Task:
Reproduce the lines of the listing from the line with "The image size is (901, 452)." to the line with "Image resolution: width=1024", inclusive, changing nothing and adding nothing else.

[Data extracted from a collection]
* BEGIN *
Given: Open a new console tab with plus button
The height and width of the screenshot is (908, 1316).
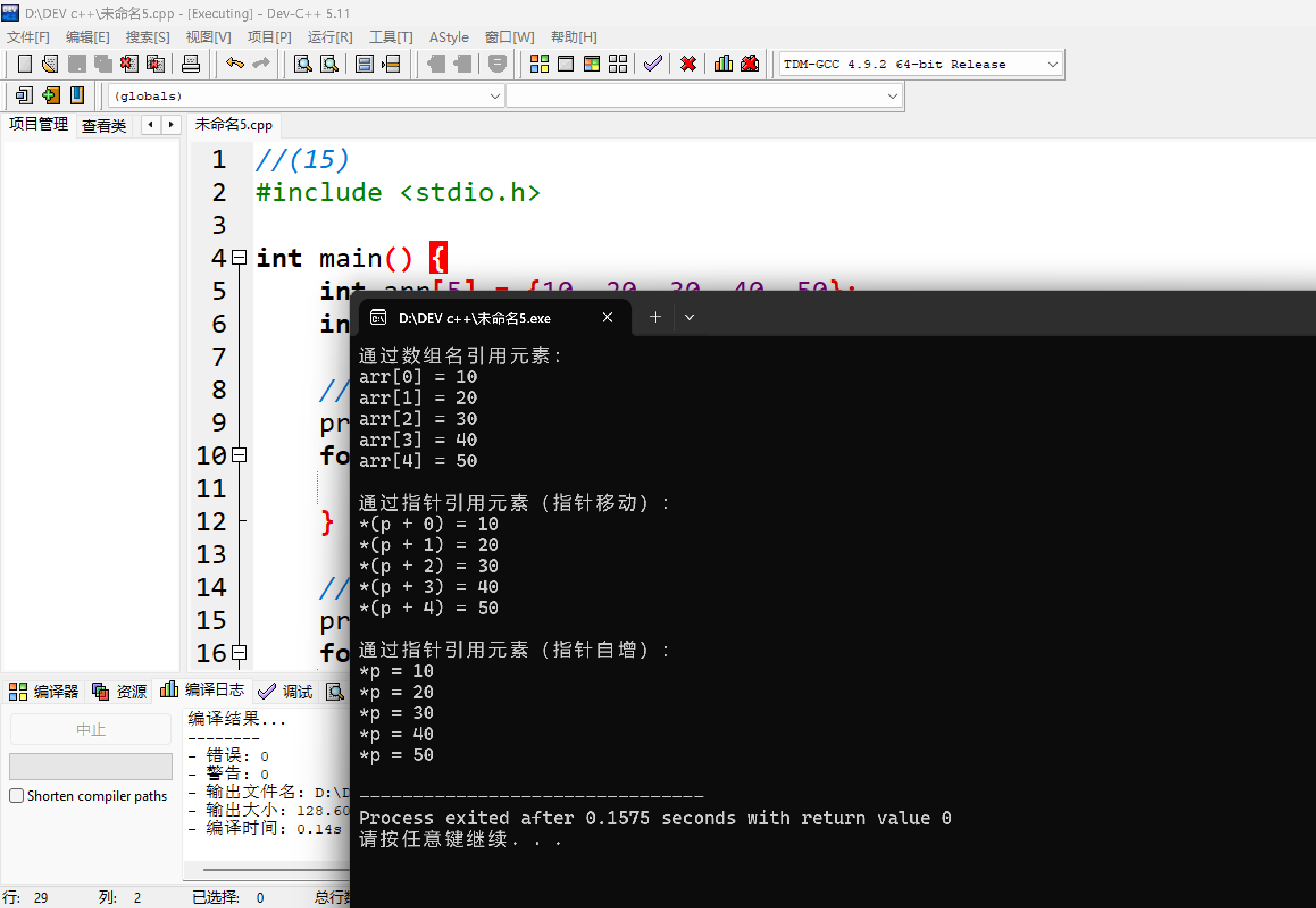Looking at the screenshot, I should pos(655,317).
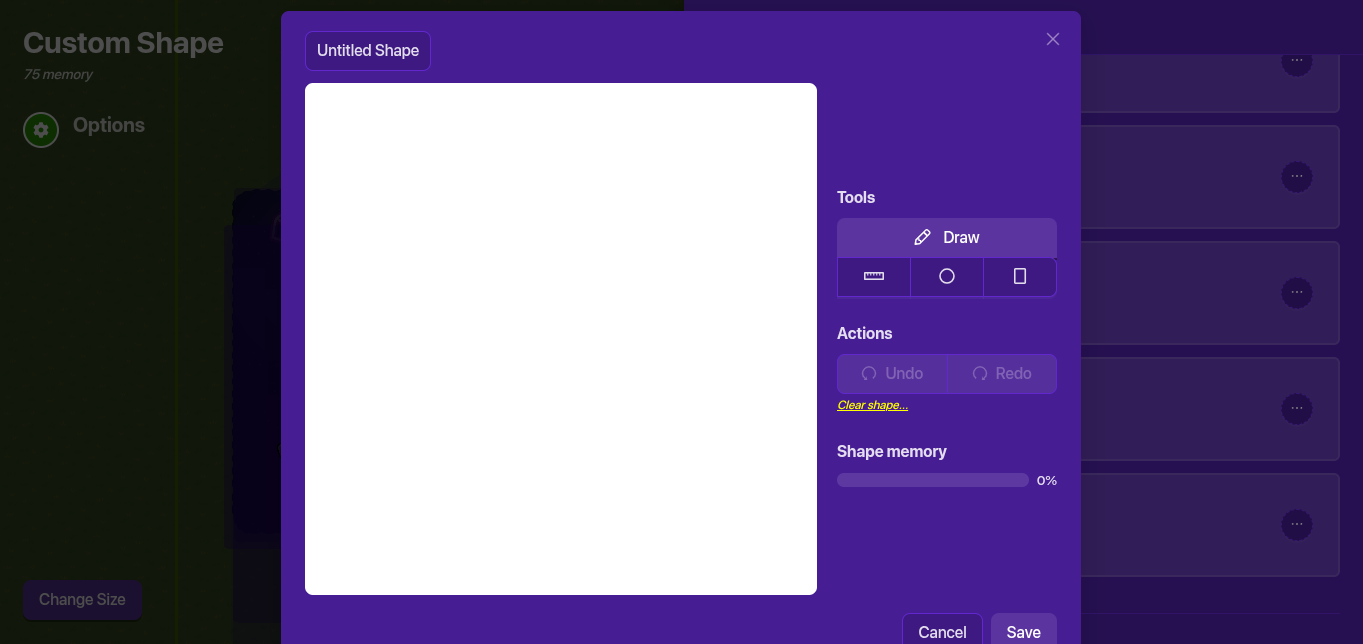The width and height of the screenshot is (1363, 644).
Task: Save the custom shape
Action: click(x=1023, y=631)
* END *
* BEGIN *
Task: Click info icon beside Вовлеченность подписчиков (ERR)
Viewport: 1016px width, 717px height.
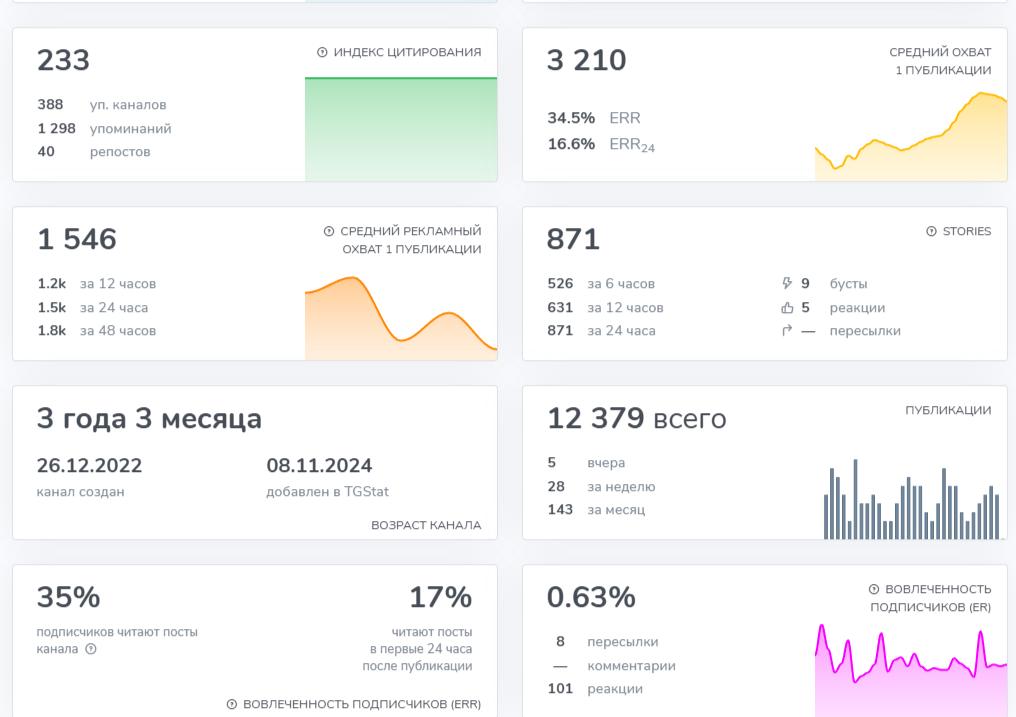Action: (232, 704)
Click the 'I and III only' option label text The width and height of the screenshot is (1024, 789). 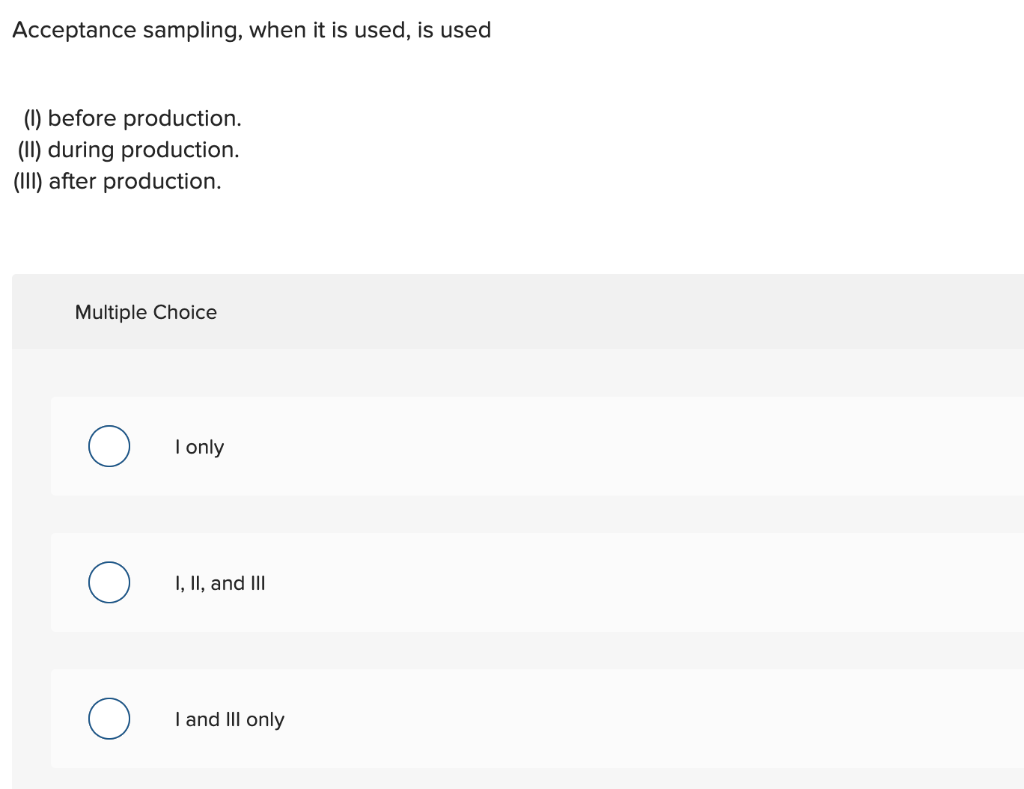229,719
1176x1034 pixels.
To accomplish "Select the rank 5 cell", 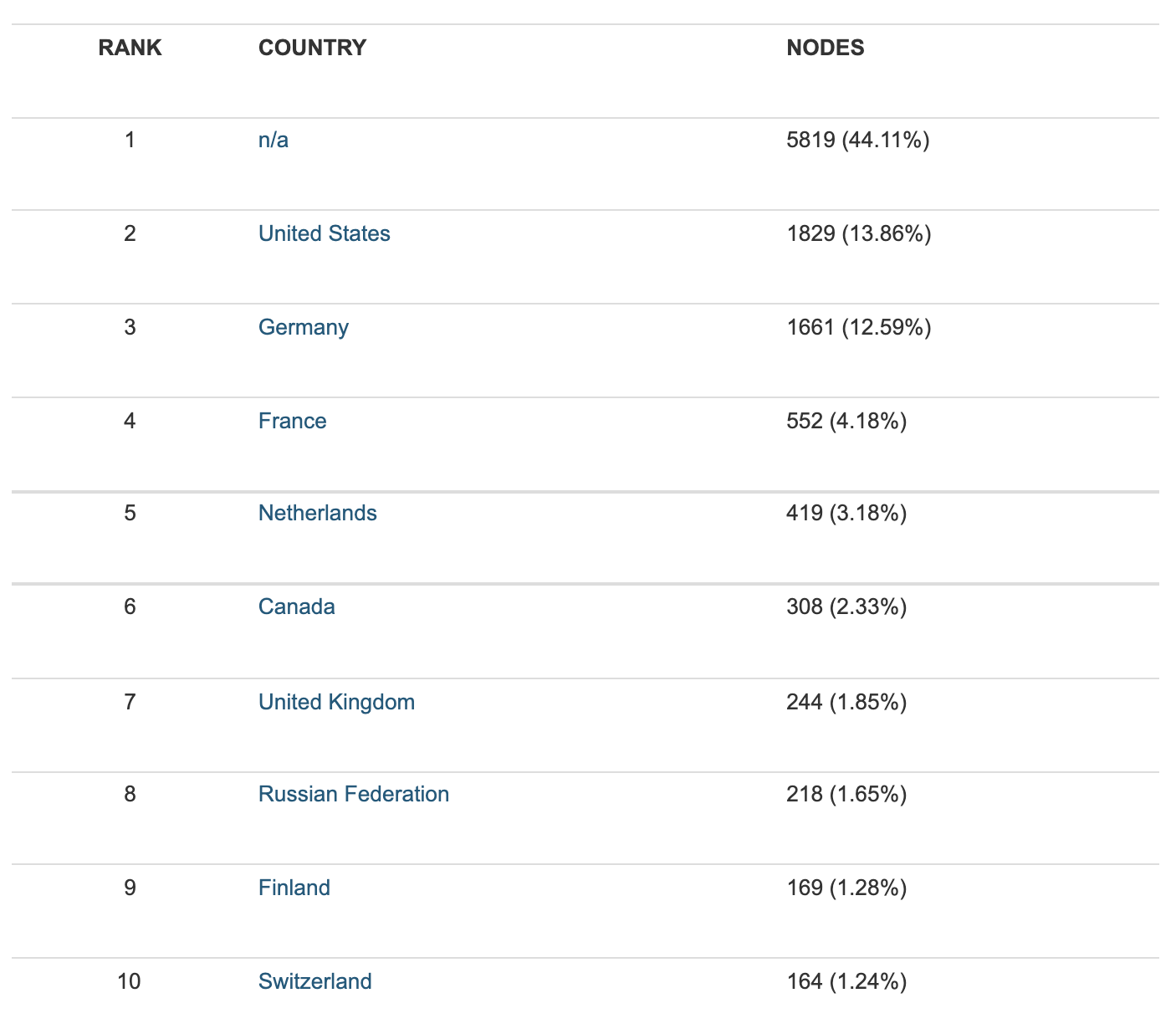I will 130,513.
* END *
* BEGIN *
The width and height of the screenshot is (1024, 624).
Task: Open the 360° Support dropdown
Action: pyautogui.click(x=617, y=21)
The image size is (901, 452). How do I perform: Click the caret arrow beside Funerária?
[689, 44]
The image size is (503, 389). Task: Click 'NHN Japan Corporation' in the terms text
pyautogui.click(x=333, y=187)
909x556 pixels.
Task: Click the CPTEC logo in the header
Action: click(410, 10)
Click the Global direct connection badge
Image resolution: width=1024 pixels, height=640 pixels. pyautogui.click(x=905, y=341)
* END *
Final answer:
The image size is (901, 452). How do I perform: Click the caret arrow beside Funerária?
[689, 44]
The image size is (503, 389). Task: Click 'NHN Japan Corporation' in the terms text
pyautogui.click(x=333, y=187)
909x556 pixels.
Task: Click the CPTEC logo in the header
Action: click(410, 10)
Click the Global direct connection badge
Image resolution: width=1024 pixels, height=640 pixels. pyautogui.click(x=905, y=341)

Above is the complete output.